<<<<
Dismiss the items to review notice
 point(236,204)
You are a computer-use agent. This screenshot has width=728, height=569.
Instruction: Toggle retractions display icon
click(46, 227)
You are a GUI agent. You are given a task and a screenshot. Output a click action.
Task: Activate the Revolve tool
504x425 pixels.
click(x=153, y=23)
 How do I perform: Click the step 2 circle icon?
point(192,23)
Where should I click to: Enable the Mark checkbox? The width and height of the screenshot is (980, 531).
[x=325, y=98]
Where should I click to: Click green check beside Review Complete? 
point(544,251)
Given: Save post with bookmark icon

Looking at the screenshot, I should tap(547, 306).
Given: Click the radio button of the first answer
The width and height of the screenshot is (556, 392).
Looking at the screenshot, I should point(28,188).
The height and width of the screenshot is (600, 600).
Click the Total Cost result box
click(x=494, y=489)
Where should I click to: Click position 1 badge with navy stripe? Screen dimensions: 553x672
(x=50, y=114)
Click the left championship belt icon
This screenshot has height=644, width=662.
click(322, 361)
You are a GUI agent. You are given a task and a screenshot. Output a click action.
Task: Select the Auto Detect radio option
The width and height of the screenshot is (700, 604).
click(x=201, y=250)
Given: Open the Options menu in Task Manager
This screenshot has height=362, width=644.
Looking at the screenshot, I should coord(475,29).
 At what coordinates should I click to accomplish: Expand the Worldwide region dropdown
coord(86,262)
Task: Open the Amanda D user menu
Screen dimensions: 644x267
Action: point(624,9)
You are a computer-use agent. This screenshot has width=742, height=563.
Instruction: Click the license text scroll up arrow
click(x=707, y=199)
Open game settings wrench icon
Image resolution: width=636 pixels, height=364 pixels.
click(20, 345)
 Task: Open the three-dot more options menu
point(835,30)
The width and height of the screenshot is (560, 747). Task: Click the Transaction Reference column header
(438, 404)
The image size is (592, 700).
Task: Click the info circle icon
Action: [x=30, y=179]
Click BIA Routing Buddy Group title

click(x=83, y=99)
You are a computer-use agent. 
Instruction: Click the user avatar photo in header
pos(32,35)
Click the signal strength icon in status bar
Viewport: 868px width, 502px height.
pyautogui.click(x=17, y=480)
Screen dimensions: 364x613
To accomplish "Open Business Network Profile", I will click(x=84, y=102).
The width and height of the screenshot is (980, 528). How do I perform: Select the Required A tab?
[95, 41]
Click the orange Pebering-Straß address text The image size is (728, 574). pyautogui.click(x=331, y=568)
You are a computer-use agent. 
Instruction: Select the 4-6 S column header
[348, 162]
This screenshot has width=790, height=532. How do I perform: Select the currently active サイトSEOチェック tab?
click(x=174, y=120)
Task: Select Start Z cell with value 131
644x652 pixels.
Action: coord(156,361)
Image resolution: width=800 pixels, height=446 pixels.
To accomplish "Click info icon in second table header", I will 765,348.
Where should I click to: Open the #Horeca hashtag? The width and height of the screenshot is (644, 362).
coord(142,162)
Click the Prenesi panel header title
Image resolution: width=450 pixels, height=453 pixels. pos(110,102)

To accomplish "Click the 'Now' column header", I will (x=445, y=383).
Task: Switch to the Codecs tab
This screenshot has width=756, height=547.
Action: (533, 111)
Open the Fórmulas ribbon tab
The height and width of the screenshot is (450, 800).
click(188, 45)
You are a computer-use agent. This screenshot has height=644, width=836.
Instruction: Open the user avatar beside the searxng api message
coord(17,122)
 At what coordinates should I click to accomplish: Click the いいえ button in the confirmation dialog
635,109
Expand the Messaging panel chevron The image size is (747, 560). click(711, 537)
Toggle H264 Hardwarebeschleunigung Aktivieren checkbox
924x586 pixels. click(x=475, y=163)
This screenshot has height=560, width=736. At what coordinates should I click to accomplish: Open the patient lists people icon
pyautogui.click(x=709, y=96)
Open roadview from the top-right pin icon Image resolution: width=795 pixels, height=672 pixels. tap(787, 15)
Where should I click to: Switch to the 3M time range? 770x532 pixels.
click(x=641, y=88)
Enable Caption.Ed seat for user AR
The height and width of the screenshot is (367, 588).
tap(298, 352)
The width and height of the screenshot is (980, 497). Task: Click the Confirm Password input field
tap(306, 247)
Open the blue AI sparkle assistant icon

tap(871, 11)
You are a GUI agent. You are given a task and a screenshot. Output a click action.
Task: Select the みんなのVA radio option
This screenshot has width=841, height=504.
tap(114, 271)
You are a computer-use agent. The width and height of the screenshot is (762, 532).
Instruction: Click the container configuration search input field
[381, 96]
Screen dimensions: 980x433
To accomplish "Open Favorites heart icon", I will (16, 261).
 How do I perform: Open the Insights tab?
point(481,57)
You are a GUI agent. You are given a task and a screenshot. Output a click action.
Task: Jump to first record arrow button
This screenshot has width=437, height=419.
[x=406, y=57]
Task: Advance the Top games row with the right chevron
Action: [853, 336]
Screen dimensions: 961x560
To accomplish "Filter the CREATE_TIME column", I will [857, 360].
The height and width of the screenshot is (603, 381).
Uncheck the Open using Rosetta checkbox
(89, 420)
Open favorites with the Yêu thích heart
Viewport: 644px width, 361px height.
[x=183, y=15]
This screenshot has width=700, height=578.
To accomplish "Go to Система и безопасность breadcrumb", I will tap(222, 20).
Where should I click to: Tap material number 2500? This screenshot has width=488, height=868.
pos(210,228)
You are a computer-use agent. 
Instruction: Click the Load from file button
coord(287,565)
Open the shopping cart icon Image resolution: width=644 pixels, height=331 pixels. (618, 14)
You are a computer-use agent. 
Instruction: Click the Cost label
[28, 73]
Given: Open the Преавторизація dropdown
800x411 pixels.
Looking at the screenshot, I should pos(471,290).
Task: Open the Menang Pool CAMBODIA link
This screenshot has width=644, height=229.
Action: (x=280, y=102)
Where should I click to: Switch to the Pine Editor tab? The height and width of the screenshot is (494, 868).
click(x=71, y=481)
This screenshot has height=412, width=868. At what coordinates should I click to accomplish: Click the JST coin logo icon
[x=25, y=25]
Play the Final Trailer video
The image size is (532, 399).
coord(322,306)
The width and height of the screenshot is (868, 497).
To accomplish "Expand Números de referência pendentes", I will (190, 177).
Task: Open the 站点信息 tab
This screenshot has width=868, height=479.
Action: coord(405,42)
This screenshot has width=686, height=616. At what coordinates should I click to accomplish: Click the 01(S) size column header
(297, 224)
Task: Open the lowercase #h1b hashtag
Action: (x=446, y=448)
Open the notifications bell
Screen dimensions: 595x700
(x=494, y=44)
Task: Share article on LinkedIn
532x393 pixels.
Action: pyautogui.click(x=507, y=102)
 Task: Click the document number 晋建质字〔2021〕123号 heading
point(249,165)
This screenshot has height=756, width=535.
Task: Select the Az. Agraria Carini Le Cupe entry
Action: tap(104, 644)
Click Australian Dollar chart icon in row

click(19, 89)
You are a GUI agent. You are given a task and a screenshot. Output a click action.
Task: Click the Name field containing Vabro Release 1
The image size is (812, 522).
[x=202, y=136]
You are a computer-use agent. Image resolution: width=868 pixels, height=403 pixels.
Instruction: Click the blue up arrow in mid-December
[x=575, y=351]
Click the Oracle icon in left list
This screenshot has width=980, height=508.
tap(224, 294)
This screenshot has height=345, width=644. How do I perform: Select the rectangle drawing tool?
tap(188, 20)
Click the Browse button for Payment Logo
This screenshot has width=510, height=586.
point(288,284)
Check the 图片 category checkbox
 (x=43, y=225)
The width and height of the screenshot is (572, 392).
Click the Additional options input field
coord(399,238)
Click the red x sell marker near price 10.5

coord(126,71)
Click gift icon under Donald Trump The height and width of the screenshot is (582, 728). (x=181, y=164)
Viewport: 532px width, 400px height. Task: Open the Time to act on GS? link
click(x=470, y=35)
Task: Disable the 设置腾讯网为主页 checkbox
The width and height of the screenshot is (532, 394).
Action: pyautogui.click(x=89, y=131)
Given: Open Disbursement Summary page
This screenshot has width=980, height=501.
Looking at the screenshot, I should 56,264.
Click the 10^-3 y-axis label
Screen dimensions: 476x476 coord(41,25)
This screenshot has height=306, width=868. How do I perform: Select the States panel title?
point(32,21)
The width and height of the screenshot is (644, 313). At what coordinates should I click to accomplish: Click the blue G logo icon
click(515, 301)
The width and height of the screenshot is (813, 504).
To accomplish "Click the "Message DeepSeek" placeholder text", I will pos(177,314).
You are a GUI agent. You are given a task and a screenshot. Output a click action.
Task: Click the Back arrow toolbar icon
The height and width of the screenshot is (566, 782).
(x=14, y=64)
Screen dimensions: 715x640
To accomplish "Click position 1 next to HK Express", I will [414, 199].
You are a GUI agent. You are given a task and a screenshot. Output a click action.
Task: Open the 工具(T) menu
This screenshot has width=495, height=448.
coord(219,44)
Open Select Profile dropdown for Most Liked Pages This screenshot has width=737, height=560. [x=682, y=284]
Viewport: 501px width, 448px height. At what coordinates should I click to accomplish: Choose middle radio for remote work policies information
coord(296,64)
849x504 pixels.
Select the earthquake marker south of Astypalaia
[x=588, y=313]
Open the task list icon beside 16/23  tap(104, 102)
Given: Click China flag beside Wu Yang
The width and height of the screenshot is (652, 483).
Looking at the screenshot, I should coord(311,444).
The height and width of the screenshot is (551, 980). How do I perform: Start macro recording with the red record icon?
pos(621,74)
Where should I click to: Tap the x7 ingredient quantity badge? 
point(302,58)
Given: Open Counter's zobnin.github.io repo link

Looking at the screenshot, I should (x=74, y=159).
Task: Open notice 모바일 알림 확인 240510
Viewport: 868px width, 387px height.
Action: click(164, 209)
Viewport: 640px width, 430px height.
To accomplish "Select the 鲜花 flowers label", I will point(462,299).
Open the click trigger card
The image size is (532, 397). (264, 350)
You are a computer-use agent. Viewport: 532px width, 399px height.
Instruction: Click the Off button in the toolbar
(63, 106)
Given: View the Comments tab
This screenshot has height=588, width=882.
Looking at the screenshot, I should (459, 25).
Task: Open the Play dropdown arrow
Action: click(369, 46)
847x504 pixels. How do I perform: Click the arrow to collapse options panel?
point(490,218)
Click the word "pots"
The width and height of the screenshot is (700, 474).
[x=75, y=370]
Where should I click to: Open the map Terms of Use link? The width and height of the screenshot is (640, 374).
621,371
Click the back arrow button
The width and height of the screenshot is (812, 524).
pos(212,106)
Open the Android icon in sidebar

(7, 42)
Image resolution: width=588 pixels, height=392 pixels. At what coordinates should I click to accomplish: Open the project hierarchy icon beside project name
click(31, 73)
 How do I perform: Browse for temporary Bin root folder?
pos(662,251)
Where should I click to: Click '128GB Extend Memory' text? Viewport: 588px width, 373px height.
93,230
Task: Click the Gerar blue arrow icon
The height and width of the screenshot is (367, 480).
>>>>
Directions: Copy out, exactly and alone, the lines of the entries above between the ones holding "Image resolution: width=636" and "Image resolution: width=800", inclusive.

Response box:
Image resolution: width=636 pixels, height=364 pixels.
click(20, 345)
 Task: Open the three-dot more options menu
point(835,30)
The width and height of the screenshot is (560, 747). Task: Click the Transaction Reference column header
(438, 404)
The image size is (592, 700).
Task: Click the info circle icon
Action: [x=30, y=179]
Click BIA Routing Buddy Group title

click(x=83, y=99)
You are a computer-use agent. 
Instruction: Click the user avatar photo in header
pos(32,35)
Click the signal strength icon in status bar
Viewport: 868px width, 502px height.
pyautogui.click(x=17, y=480)
Screen dimensions: 364x613
To accomplish "Open Business Network Profile", I will click(x=84, y=102).
The width and height of the screenshot is (980, 528). How do I perform: Select the Required A tab?
[95, 41]
Click the orange Pebering-Straß address text The image size is (728, 574). pyautogui.click(x=331, y=568)
You are a computer-use agent. 
Instruction: Select the 4-6 S column header
[348, 162]
This screenshot has width=790, height=532. How do I perform: Select the currently active サイトSEOチェック tab?
click(x=174, y=120)
Task: Select Start Z cell with value 131
644x652 pixels.
Action: coord(156,361)
Image resolution: width=800 pixels, height=446 pixels.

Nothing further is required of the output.